You talk about SCMs, we're talking about VCSs. Where it's not just source code under control, or even source code with a handful of binary assets. Imagine dealing with a VCS that has to handle 15 years and a few petabytes of binary assets. Or individual files that were multiple gigabytes and had changes made to them several times per day. Can git do that gracefully just by itself? Or SVN? Even Perforce struggled with something like that back in the day.

>Very unclear why anyone needs this. There's no standard way to code-review a binary diff (it depends what the blob is that you're diffing) so how would it help if you had this standard way to represent the diff?

A standard way of handling the binary data doesn't mean understanding the binary data. You can leave that up to specific tools. What you need though is a way to somehow package up and describe those binary diffs enough that you can transport the diff data and pick the right tool to show you the actual differences.

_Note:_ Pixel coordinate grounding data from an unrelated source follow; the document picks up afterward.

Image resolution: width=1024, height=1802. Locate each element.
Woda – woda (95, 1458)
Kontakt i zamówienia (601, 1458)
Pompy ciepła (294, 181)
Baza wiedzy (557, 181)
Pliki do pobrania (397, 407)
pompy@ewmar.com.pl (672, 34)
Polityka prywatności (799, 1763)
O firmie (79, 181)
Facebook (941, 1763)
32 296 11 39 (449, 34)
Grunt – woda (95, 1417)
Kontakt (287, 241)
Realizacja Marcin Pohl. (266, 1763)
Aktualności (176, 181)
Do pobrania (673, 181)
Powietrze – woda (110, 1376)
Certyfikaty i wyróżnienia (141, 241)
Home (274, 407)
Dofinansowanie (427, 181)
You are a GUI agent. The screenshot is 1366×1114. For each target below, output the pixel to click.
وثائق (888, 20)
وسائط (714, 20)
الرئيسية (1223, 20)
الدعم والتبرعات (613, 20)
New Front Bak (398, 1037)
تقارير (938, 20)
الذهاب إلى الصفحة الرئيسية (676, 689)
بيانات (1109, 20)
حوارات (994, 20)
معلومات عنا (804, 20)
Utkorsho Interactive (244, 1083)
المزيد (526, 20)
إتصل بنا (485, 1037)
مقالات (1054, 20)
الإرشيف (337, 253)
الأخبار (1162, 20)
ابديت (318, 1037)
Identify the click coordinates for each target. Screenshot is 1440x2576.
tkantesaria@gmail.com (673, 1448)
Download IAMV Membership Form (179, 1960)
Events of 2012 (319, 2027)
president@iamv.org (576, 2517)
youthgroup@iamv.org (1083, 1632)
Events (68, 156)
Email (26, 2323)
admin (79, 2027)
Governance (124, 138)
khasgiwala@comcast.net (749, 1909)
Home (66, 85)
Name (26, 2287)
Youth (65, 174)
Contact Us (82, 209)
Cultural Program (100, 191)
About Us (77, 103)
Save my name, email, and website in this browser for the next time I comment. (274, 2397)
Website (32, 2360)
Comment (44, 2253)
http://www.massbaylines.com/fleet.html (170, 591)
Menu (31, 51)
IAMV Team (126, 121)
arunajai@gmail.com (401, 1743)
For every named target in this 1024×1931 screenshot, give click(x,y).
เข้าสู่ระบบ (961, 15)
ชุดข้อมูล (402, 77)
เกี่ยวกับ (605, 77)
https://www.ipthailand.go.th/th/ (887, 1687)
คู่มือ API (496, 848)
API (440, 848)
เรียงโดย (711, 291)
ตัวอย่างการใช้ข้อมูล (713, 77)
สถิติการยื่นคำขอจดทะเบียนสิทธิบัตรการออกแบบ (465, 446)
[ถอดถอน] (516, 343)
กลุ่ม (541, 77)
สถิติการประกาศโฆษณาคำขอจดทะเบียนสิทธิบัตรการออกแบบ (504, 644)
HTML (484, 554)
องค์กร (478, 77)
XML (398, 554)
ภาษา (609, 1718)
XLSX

> This goes away if you just use one SCM for a project which you should anyway for everyone's sanity.

And if wishes were fishes, I'd never be hungry again. If you have a lot of history, a lot of data, a lot of workflows and tools built up around multiple VCSs, then changing that to just one VCS is going to be a massive undertaking. And not every VCS can handle all of the kinds of data that might get input into it. Some are going to be good at text data, some might handle binary assets better. Some might have a commit model that makes sense for one type of workflow but not for another. For example, you might be dealing with binary assets where you can only have one person working on a specific file at a time because there's no real way to merge changes from multiple people, so they need to lock it. For text assets though, you might be able to handle having multiple people work on a file. To afford both workflows, your VCS now needs to not only support both locking modes, but be hyper-aware of the specific content to know which kind of locking to permit for specific files.

The world doesn't always fit into the nice little models that the most popular VCSs provide. So if you're trying to not limit your product to supporting just those handful of popular VCSs, you can't just assume everything will fit into one of those models.